Target position records
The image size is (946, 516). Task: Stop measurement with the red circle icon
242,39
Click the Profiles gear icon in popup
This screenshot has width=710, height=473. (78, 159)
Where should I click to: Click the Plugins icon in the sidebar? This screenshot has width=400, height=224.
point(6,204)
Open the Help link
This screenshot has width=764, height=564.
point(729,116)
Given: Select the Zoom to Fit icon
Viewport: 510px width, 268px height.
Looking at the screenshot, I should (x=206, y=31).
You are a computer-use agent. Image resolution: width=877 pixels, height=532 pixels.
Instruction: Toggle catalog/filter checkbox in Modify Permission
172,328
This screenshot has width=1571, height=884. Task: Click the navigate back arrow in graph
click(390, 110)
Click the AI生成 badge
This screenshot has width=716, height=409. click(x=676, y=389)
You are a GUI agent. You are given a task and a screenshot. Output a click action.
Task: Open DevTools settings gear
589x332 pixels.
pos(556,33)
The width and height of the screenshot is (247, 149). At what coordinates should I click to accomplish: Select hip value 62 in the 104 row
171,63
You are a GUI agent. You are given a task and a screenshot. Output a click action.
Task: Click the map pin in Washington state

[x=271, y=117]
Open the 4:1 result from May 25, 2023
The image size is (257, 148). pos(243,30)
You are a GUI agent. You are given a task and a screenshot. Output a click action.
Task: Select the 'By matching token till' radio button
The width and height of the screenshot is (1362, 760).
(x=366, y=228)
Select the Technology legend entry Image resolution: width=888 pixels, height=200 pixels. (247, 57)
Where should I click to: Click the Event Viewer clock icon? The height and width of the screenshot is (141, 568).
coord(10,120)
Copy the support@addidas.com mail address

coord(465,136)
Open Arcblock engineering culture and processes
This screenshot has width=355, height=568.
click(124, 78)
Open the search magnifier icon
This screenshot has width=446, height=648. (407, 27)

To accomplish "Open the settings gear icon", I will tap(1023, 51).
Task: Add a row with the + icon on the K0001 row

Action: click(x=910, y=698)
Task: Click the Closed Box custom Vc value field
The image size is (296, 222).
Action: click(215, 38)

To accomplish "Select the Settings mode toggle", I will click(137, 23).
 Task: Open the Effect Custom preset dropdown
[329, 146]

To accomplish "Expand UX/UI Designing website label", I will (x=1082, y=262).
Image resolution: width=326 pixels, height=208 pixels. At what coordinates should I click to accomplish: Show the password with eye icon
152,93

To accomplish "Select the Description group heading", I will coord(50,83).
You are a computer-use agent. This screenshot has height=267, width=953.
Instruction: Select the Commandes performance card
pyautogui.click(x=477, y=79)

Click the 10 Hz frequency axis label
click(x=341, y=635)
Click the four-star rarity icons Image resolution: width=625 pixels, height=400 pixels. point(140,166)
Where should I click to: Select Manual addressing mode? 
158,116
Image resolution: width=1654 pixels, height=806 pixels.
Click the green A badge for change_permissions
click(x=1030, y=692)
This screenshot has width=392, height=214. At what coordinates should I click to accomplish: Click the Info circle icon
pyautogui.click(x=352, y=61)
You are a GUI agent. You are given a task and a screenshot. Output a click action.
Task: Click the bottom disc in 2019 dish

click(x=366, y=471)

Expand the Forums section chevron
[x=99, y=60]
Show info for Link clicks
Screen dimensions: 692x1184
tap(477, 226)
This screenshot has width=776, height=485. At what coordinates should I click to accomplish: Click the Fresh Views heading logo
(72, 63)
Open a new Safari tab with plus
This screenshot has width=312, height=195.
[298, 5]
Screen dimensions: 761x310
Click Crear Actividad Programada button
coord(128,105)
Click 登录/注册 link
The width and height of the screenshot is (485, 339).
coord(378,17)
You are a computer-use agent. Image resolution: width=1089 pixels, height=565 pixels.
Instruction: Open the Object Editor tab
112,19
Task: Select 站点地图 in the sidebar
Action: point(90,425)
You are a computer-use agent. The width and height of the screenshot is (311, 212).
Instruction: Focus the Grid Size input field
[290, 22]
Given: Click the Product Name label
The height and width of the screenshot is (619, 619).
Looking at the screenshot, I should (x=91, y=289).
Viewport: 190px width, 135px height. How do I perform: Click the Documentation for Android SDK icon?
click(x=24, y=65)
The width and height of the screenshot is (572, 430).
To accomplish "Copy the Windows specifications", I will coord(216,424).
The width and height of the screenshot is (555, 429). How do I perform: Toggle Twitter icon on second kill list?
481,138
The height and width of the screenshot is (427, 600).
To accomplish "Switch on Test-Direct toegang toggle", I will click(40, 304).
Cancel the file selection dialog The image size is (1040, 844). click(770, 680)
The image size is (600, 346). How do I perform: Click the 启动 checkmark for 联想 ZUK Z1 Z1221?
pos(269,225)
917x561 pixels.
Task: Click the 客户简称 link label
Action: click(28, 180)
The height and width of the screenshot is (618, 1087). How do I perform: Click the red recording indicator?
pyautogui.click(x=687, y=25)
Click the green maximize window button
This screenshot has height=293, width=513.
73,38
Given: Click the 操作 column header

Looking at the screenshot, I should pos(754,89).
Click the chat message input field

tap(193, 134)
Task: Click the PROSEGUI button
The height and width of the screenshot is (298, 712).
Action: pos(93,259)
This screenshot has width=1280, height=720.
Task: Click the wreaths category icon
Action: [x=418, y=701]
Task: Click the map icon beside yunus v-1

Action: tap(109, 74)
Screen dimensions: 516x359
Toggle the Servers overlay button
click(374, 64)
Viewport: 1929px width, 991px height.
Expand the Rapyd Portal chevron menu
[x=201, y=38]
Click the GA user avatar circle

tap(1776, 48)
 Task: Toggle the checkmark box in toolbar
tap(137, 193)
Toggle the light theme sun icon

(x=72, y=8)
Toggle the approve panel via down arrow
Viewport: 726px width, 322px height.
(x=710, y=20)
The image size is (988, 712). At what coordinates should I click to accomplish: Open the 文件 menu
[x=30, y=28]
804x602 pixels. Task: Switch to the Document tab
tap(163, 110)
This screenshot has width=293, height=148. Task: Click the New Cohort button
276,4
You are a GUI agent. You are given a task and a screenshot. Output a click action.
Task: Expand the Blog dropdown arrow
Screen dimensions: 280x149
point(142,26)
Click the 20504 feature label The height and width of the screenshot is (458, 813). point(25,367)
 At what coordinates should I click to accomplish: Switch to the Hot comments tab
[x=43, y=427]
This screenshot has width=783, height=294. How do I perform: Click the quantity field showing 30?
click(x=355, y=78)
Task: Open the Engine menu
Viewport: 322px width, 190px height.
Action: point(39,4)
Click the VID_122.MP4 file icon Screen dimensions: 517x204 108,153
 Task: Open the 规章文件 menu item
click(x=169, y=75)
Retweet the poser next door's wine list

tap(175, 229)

*Exercise details*:
Copy every line of the records above word for word, with no changes.

*Result*:
The image size is (946, 516). Task: Stop measurement with the red circle icon
242,39
Click the Profiles gear icon in popup
This screenshot has width=710, height=473. (78, 159)
Where should I click to: Click the Plugins icon in the sidebar? This screenshot has width=400, height=224.
point(6,204)
Open the Help link
This screenshot has width=764, height=564.
point(729,116)
Given: Select the Zoom to Fit icon
Viewport: 510px width, 268px height.
Looking at the screenshot, I should (x=206, y=31).
You are a computer-use agent. Image resolution: width=877 pixels, height=532 pixels.
Instruction: Toggle catalog/filter checkbox in Modify Permission
172,328
This screenshot has width=1571, height=884. Task: Click the navigate back arrow in graph
click(390, 110)
Click the AI生成 badge
This screenshot has width=716, height=409. click(x=676, y=389)
You are a GUI agent. You are given a task and a screenshot. Output a click action.
Task: Open DevTools settings gear
589x332 pixels.
pos(556,33)
The width and height of the screenshot is (247, 149). At what coordinates should I click to accomplish: Select hip value 62 in the 104 row
171,63
You are a GUI agent. You are given a task and a screenshot. Output a click action.
Task: Click the map pin in Washington state

[x=271, y=117]
Open the 4:1 result from May 25, 2023
The image size is (257, 148). pos(243,30)
You are a GUI agent. You are given a task and a screenshot. Output a click action.
Task: Select the 'By matching token till' radio button
The width and height of the screenshot is (1362, 760).
(x=366, y=228)
Select the Technology legend entry Image resolution: width=888 pixels, height=200 pixels. (247, 57)
Where should I click to: Click the Event Viewer clock icon? The height and width of the screenshot is (141, 568).
coord(10,120)
Copy the support@addidas.com mail address

coord(465,136)
Open Arcblock engineering culture and processes
This screenshot has width=355, height=568.
click(124, 78)
Open the search magnifier icon
This screenshot has width=446, height=648. (407, 27)

To accomplish "Open the settings gear icon", I will tap(1023, 51).
Task: Add a row with the + icon on the K0001 row

Action: click(x=910, y=698)
Task: Click the Closed Box custom Vc value field
The image size is (296, 222).
Action: click(215, 38)

To accomplish "Select the Settings mode toggle", I will click(137, 23).
 Task: Open the Effect Custom preset dropdown
[329, 146]

To accomplish "Expand UX/UI Designing website label", I will (x=1082, y=262).
Image resolution: width=326 pixels, height=208 pixels. At what coordinates should I click to accomplish: Show the password with eye icon
152,93

To accomplish "Select the Description group heading", I will coord(50,83).
You are a computer-use agent. This screenshot has height=267, width=953.
Instruction: Select the Commandes performance card
pyautogui.click(x=477, y=79)

Click the 10 Hz frequency axis label
click(x=341, y=635)
Click the four-star rarity icons Image resolution: width=625 pixels, height=400 pixels. point(140,166)
Where should I click to: Select Manual addressing mode? 
158,116
Image resolution: width=1654 pixels, height=806 pixels.
Click the green A badge for change_permissions
click(x=1030, y=692)
This screenshot has width=392, height=214. At what coordinates should I click to accomplish: Click the Info circle icon
pyautogui.click(x=352, y=61)
You are a GUI agent. You are given a task and a screenshot. Output a click action.
Task: Click the bottom disc in 2019 dish

click(x=366, y=471)

Expand the Forums section chevron
[x=99, y=60]
Show info for Link clicks
Screen dimensions: 692x1184
tap(477, 226)
This screenshot has width=776, height=485. At what coordinates should I click to accomplish: Click the Fresh Views heading logo
(72, 63)
Open a new Safari tab with plus
This screenshot has width=312, height=195.
[298, 5]
Screen dimensions: 761x310
Click Crear Actividad Programada button
coord(128,105)
Click 登录/注册 link
The width and height of the screenshot is (485, 339).
coord(378,17)
You are a computer-use agent. Image resolution: width=1089 pixels, height=565 pixels.
Instruction: Open the Object Editor tab
112,19
Task: Select 站点地图 in the sidebar
Action: point(90,425)
You are a computer-use agent. The width and height of the screenshot is (311, 212).
Instruction: Focus the Grid Size input field
[290, 22]
Given: Click the Product Name label
The height and width of the screenshot is (619, 619).
Looking at the screenshot, I should (x=91, y=289).
Viewport: 190px width, 135px height. How do I perform: Click the Documentation for Android SDK icon?
click(x=24, y=65)
The width and height of the screenshot is (572, 430).
To accomplish "Copy the Windows specifications", I will coord(216,424).
The width and height of the screenshot is (555, 429). How do I perform: Toggle Twitter icon on second kill list?
481,138
The height and width of the screenshot is (427, 600).
To accomplish "Switch on Test-Direct toegang toggle", I will click(40, 304).
Cancel the file selection dialog The image size is (1040, 844). click(770, 680)
The image size is (600, 346). How do I perform: Click the 启动 checkmark for 联想 ZUK Z1 Z1221?
pos(269,225)
917x561 pixels.
Task: Click the 客户简称 link label
Action: click(28, 180)
The height and width of the screenshot is (618, 1087). How do I perform: Click the red recording indicator?
pyautogui.click(x=687, y=25)
Click the green maximize window button
This screenshot has height=293, width=513.
73,38
Given: Click the 操作 column header

Looking at the screenshot, I should pos(754,89).
Click the chat message input field

tap(193, 134)
Task: Click the PROSEGUI button
The height and width of the screenshot is (298, 712).
Action: pos(93,259)
This screenshot has width=1280, height=720.
Task: Click the wreaths category icon
Action: [x=418, y=701]
Task: Click the map icon beside yunus v-1

Action: tap(109, 74)
Screen dimensions: 516x359
Toggle the Servers overlay button
click(374, 64)
Viewport: 1929px width, 991px height.
Expand the Rapyd Portal chevron menu
[x=201, y=38]
Click the GA user avatar circle

tap(1776, 48)
 Task: Toggle the checkmark box in toolbar
tap(137, 193)
Toggle the light theme sun icon

(x=72, y=8)
Toggle the approve panel via down arrow
Viewport: 726px width, 322px height.
(x=710, y=20)
The image size is (988, 712). At what coordinates should I click to accomplish: Open the 文件 menu
[x=30, y=28]
804x602 pixels. Task: Switch to the Document tab
tap(163, 110)
This screenshot has width=293, height=148. Task: Click the New Cohort button
276,4
You are a GUI agent. You are given a task and a screenshot. Output a click action.
Task: Expand the Blog dropdown arrow
Screen dimensions: 280x149
point(142,26)
Click the 20504 feature label The height and width of the screenshot is (458, 813). point(25,367)
 At what coordinates should I click to accomplish: Switch to the Hot comments tab
[x=43, y=427]
This screenshot has width=783, height=294. How do I perform: Click the quantity field showing 30?
click(x=355, y=78)
Task: Open the Engine menu
Viewport: 322px width, 190px height.
Action: point(39,4)
Click the VID_122.MP4 file icon Screen dimensions: 517x204 108,153
 Task: Open the 规章文件 menu item
click(x=169, y=75)
Retweet the poser next door's wine list

tap(175, 229)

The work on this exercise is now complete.